Way back in the golden oldie days when I was around 11 and had just started writing, my only readers were alpha readers. Caught up in the rush of discovering this new hobby, I reveled in the instant gratification of posting my work online chapter-by-chapter and having comments back before I’d even started the next chapter. I also wrote Harry Potter fan fiction for several years, posting a chapter the moment I finished it.
Back then, I wrote with a careless nonchalance that I have since abhorred and also strained to recapture. But by the time I was fifteen or so, I was pretty sure that this “writing thing” was going to be A Thing and the more I learned about the craft, the less comfortable I became with posting my work online. I pulled back into the well-intended solitary isolation of being A Writer.
Thank God for July 31, 2011, when I met my critique partner (and best friend), Alexis Henderson, who not so much pulled me out of isolation as joined me in it.

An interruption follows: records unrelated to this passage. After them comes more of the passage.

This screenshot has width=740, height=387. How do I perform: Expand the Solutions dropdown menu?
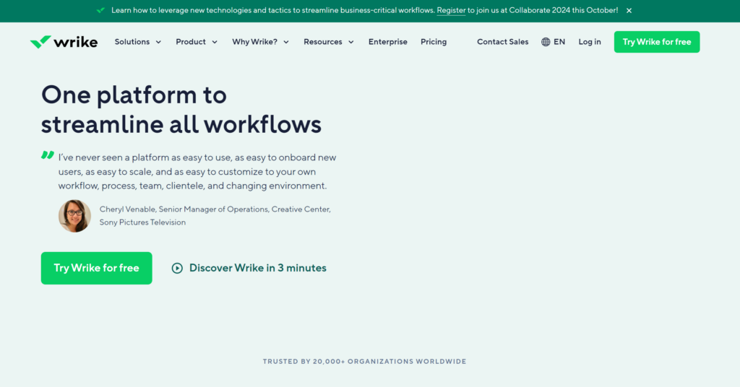point(138,42)
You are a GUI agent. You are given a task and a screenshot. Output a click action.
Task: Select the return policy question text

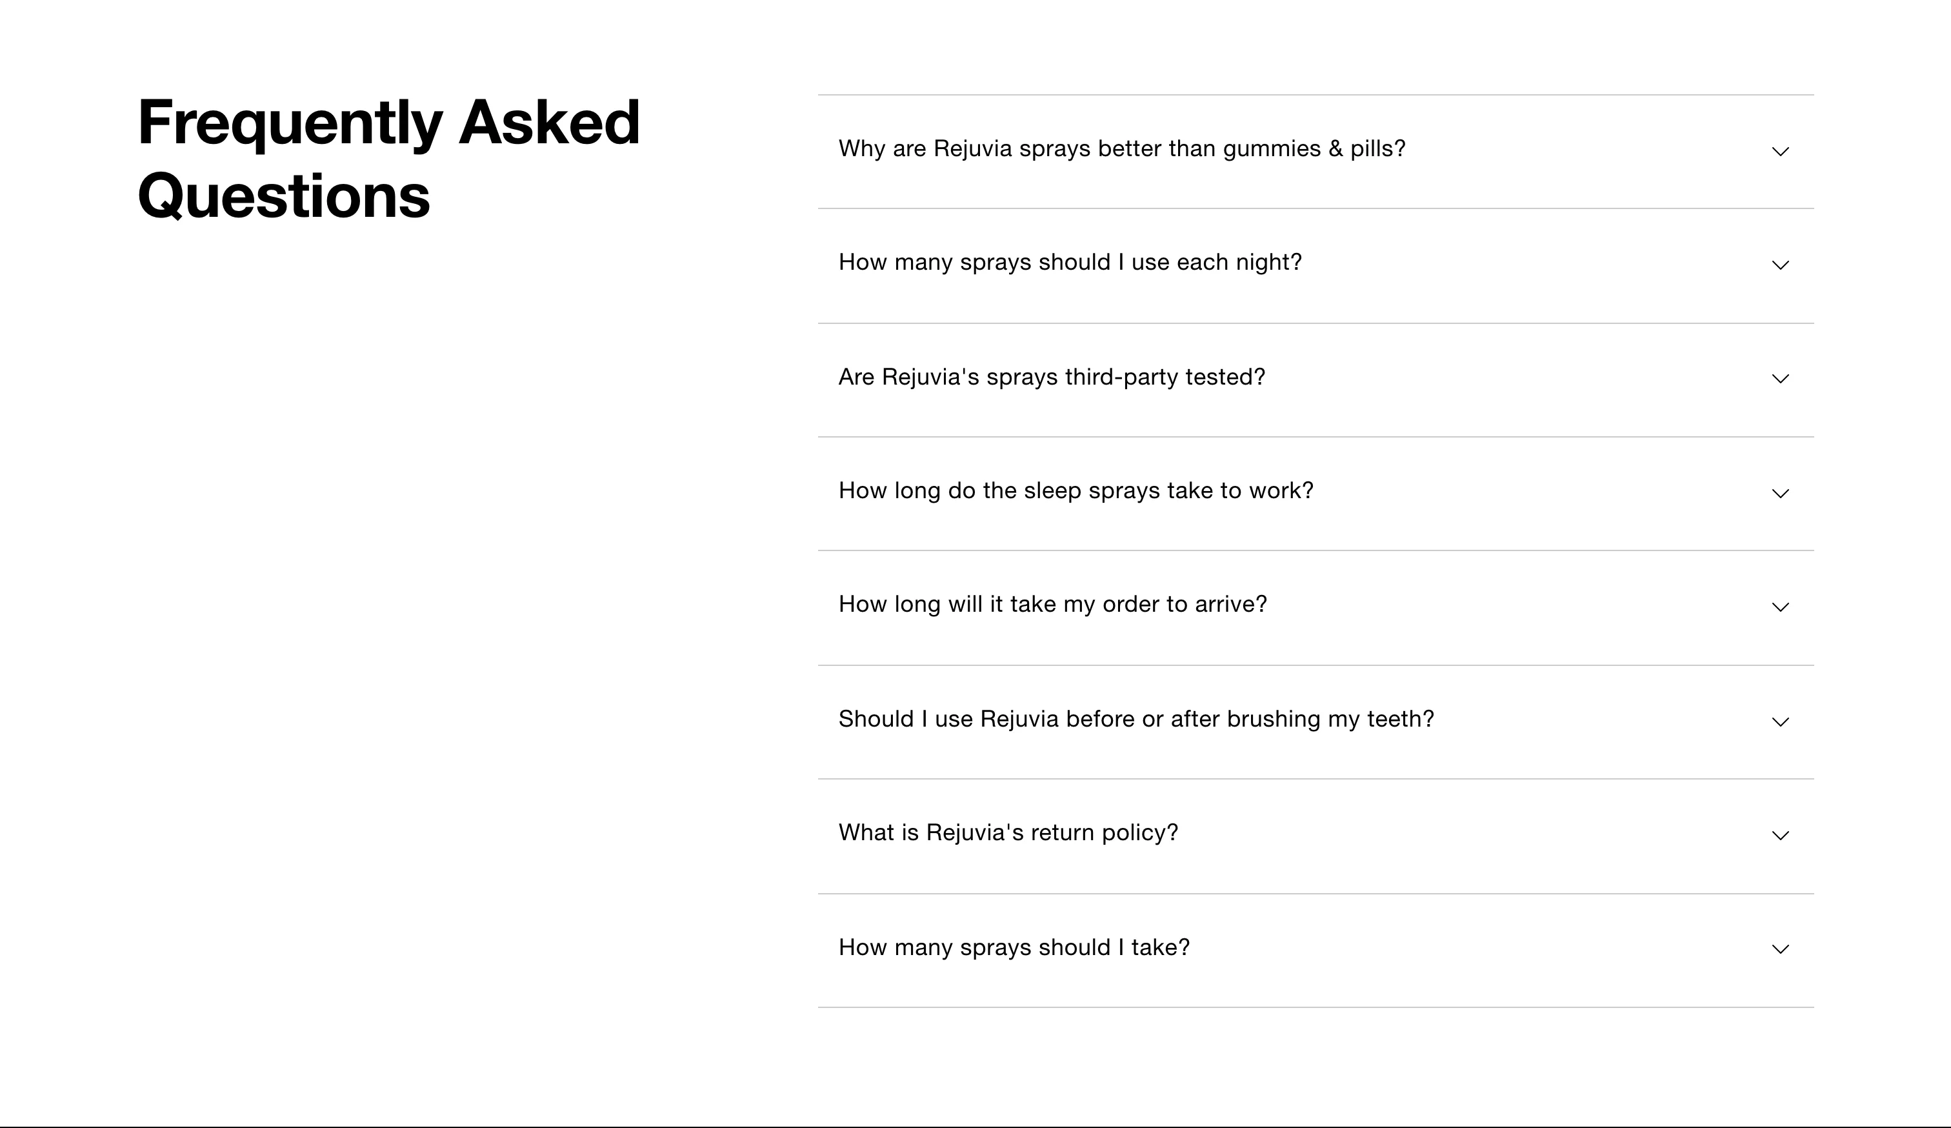pyautogui.click(x=1008, y=833)
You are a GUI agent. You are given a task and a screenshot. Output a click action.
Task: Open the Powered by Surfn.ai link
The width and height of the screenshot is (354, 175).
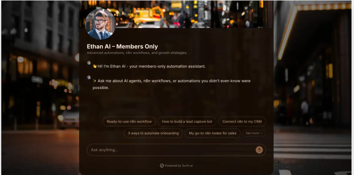[176, 165]
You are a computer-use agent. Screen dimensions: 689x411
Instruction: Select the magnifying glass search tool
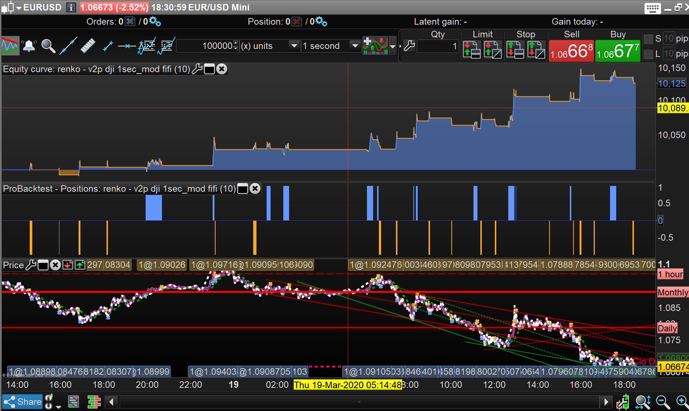tap(48, 46)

But, despite the thrill of having someone I so thoroughly clicked with in both writing and life, I wasn’t getting anything done in my writing. I was writing but I wasn’t finishing.
I came to a decision earlier this summer. It felt like a huge, potentially life-altering decision. I would select a few of my friends and have them read my current WiP chapter-by-chapter. Like a private version of the site I posted on as an 11-year-old, I’ve now posted the first ten chapters and I get comments back from my extremely small circle of alpha readers.

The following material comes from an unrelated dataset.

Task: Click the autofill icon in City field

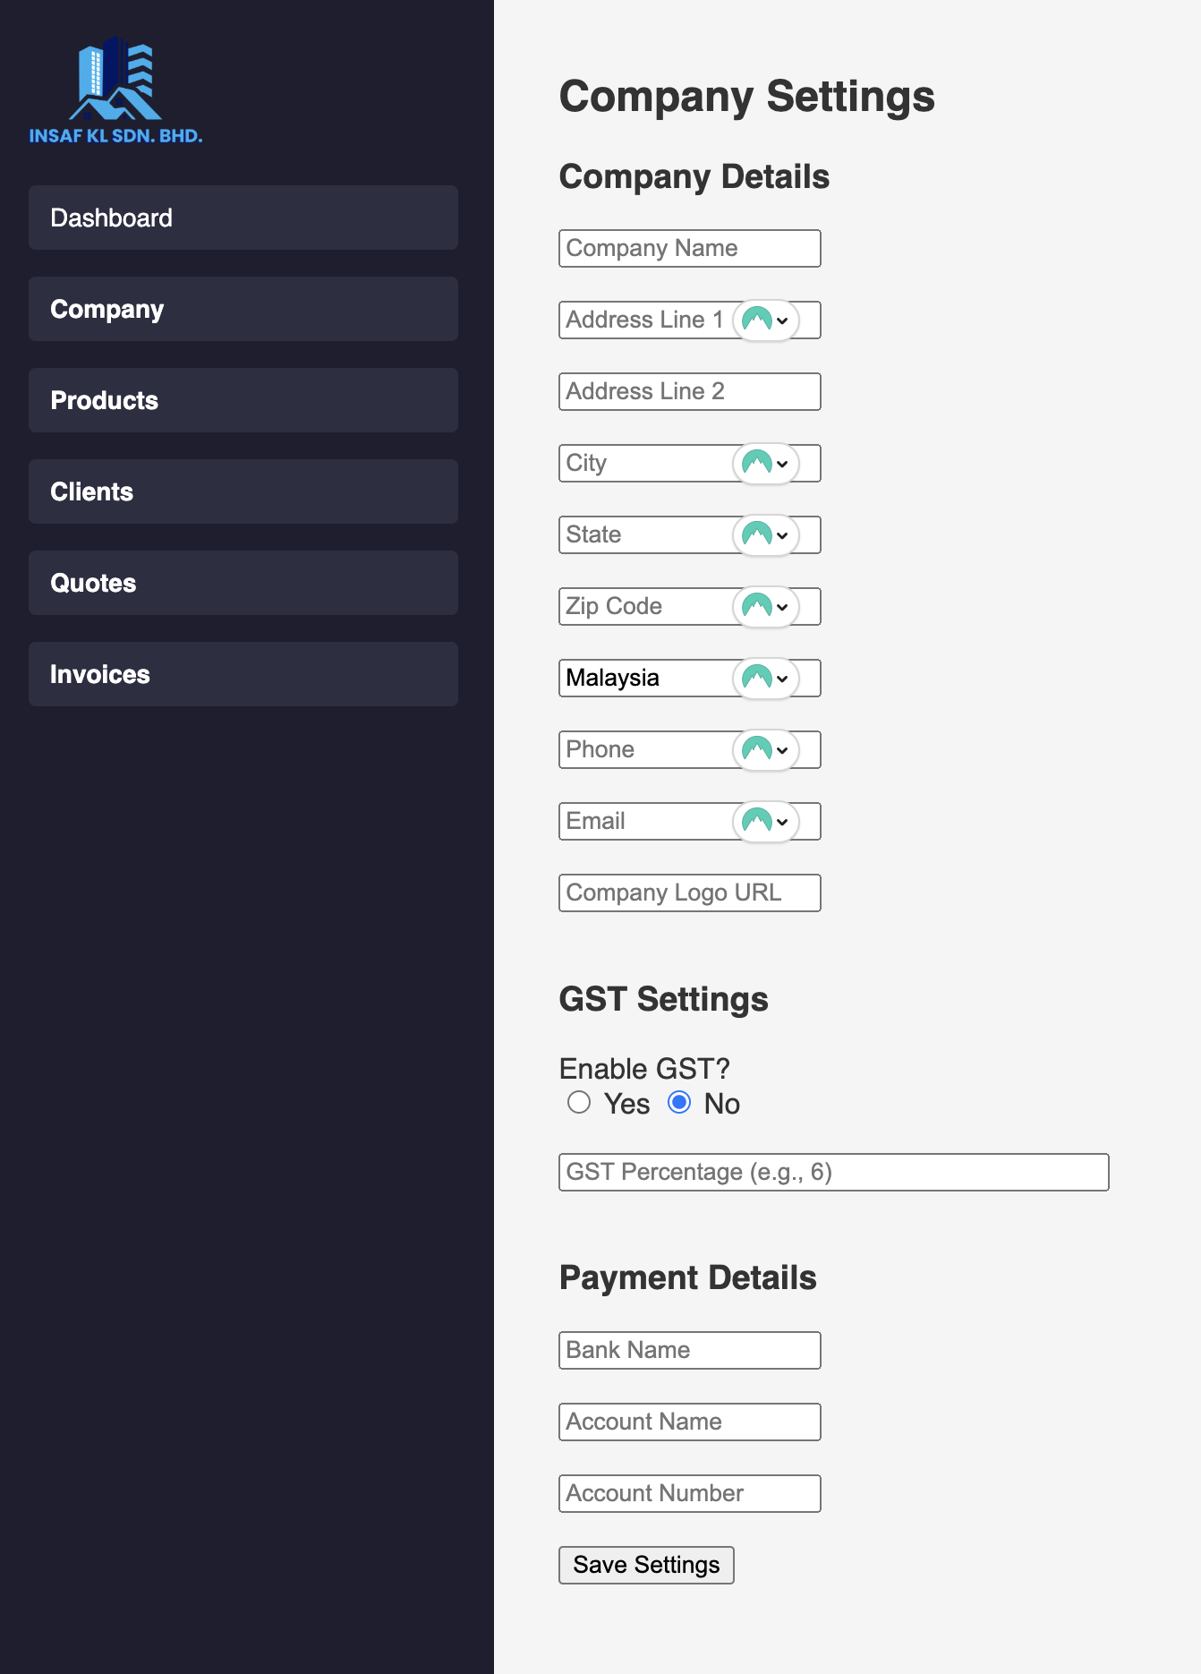Action: pyautogui.click(x=765, y=464)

When I made the decision to do this, I had a few realizations. The big one was that I had been operating for years on an ingrained piece of writing advice: Talking about an idea is the best way to kill it stone dead.
I had it in my mind that to revert back to the way I did it when I was 11 was the Wrong Way Of Doing Things.
Part of my realization that led to my decision to basically give that idea the bird was that, when I was 11, I was actually getting shit done. I have completed two manuscripts in my 10 year+ writing career and they were both completed in those days when I was posting it online chapter-by-chapter. Not once since.
It felt like a huge risk, to adopt alpha readers after going so long without them. This story feels like The One. What if getting instant feedback upsets the delicate balance of my creativity and sanity and I don’t finish this work?
But guess what happened? You guessed right, you smartie! Look at me, I’m getting shit done! I am, as of September 17, 2017, at 210 pages and 62,254 words into my story. All because I have a few choice friends who expect me to give them another chapter within a reasonable amount of time. And I know myself, I know that I don’t want them to have to ask me “Where’s the next chapter?” so I make sure to Get It Done™ before they ask.
If you’re struggling Getting Things Done, I suggest this to you: round up a few of your closest, trusted friends and shove a chapter under their nose. When they finish it, look back up at you with wide eyes and slack mouth, and ask, “Is there more? What happens next?” you’ll feel the magic.
Allow yourself, then, to get to work.